# Leaking steering rack



## jjparker0250 (Jul 19, 2007)

My 86.5 z24i kingcab has developed a leak comming out from the bottom of the steering box. It appears to be the lower seal on the sector shaft where it attachs to the tie rod (or is it the pitman arm?)

I called the dealer, and they said I could replace the seals, but it's more then likley rust moving up the shaft, so changing the seals won't do anything. They also said I couldn't get it over-hauled and that i'd have to replace the entire box as a unit for $650!
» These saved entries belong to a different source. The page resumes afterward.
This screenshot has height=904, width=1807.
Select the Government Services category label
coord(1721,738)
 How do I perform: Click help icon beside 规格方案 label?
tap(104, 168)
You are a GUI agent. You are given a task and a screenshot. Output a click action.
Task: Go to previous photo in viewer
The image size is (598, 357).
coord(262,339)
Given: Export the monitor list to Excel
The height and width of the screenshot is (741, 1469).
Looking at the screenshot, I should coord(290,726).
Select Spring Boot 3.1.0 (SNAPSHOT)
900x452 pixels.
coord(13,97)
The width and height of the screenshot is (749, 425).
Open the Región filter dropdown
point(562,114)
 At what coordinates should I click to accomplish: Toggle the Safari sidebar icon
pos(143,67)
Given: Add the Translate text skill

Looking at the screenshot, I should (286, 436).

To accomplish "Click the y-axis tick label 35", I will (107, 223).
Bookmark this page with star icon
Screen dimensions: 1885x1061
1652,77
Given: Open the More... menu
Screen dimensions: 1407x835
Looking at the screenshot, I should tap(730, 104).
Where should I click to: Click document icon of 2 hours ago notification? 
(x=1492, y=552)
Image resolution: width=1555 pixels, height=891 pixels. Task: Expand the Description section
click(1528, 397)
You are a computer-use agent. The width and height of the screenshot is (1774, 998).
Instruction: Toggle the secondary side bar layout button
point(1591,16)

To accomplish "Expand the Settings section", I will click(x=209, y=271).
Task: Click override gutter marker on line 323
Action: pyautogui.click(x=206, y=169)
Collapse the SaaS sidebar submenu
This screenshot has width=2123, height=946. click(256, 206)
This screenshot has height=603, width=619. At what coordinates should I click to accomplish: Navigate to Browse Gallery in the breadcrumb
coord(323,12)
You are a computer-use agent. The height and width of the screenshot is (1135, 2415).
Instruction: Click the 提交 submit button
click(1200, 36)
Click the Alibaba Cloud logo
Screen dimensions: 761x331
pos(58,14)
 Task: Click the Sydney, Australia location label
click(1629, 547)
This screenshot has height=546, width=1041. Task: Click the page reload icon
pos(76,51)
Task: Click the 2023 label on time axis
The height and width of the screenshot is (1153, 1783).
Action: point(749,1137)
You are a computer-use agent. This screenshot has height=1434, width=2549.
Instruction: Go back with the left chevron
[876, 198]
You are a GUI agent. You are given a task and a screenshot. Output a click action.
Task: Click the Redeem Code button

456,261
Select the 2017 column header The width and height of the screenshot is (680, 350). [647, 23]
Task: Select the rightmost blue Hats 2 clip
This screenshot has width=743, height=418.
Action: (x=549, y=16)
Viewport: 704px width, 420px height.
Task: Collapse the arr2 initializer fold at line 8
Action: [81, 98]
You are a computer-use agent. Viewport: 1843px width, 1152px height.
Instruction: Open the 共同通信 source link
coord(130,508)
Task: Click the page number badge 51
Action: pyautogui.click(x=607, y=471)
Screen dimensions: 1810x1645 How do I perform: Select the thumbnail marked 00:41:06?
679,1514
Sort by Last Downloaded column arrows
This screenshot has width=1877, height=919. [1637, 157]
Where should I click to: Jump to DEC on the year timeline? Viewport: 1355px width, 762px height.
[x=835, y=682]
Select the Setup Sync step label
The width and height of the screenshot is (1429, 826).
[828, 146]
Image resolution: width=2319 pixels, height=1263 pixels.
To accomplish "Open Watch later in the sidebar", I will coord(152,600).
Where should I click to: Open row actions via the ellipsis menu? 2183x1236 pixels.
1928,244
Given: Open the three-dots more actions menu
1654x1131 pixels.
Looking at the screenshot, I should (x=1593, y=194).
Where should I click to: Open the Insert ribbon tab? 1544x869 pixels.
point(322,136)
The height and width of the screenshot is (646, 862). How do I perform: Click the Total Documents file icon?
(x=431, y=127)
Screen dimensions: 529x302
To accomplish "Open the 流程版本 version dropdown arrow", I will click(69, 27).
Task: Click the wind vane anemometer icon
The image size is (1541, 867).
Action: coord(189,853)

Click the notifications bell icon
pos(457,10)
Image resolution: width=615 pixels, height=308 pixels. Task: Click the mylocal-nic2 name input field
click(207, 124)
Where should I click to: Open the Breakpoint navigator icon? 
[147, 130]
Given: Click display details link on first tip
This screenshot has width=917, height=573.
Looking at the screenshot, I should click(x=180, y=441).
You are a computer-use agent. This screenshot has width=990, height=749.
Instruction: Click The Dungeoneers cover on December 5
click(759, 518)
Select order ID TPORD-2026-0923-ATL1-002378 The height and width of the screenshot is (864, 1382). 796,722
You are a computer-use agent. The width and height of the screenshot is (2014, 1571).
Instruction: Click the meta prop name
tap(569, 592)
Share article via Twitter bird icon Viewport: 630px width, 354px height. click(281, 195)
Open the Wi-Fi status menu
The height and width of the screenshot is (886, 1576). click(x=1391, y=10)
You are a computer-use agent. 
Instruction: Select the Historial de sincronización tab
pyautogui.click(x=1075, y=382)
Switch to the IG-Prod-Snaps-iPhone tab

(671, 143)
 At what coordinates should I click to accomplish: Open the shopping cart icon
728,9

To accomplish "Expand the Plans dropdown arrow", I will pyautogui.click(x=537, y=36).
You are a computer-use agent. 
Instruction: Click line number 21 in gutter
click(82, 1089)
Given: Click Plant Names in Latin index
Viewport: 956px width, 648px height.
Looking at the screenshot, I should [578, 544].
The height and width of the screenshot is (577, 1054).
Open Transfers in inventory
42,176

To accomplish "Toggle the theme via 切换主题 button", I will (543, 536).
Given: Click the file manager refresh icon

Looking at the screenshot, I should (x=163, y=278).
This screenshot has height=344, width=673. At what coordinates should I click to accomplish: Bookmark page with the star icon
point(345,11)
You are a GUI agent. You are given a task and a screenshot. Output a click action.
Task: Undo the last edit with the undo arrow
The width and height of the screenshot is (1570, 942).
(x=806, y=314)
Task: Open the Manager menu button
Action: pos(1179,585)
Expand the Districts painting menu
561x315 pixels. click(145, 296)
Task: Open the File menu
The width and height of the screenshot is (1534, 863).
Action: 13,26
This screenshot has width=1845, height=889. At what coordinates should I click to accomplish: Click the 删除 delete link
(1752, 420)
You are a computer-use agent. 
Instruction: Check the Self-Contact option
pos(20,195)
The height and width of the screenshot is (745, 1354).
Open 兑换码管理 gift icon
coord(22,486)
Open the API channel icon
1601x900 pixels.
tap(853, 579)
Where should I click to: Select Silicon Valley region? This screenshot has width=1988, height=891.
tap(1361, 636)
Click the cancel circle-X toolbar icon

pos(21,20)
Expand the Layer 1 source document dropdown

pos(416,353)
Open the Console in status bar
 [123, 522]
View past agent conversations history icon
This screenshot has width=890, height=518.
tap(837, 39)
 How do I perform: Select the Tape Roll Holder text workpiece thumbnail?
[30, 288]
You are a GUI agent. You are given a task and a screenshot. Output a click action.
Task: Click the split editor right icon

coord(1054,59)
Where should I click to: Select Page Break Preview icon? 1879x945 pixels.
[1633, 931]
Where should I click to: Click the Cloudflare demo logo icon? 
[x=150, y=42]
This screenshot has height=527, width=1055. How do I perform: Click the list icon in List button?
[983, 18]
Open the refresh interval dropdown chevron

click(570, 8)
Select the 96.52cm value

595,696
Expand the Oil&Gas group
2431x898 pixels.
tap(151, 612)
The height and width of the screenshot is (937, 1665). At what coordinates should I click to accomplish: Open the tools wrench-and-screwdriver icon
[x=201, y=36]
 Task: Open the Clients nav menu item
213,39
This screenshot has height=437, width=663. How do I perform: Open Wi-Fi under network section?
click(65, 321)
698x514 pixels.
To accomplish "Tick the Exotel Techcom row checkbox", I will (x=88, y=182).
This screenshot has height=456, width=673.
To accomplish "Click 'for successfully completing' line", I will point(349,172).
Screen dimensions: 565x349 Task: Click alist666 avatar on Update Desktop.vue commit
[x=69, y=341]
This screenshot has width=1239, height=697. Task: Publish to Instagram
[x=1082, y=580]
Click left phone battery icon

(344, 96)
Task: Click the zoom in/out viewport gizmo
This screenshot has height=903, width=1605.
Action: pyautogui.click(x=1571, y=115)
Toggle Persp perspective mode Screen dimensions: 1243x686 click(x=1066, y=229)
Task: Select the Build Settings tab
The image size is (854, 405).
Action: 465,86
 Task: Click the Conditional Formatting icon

I'm wondering if anyone has any insite on this. Do you think I should try replacing the seals anyways? 

Does anyone know of any wreakers that would carry this part and would ship? I haven't been able to find any (located in Montreal, Canada).


----------



## SPEEDO (Jun 9, 2003)

there are 2 kits for that box, sector shaft kit & the worm gear kit...
both kits togeter are under $20 I think I would try the seal kits first!


----------



## emilime (Oct 9, 2007)

I have a leak on my 86.5 Kingcab as well, but seems to be coming from the input shaft seal. 

Hey SPEEDO...do you know who sells these kits you mentioned??? 

Are they readily available from parts stores???


----------



## SPEEDO (Jun 9, 2003)

try this, I dug up the (Nissan) part #'s
sector shaft...49202-01C26 2wd
49202-Y0127 4wd
worm gear...49203-V0225 2wd
49203-Y0127 4wd


----------



## 88pathoffroad (Jun 6, 2004)

When my steering box starting leaking through the bottom seal on the sector shaft, I got myself a junkyard replacement for about $100 and swapped 'er in. 

You shoulda seen the leak, it'd drain the lines and reservoir in two minutes flat. Nasty.


----------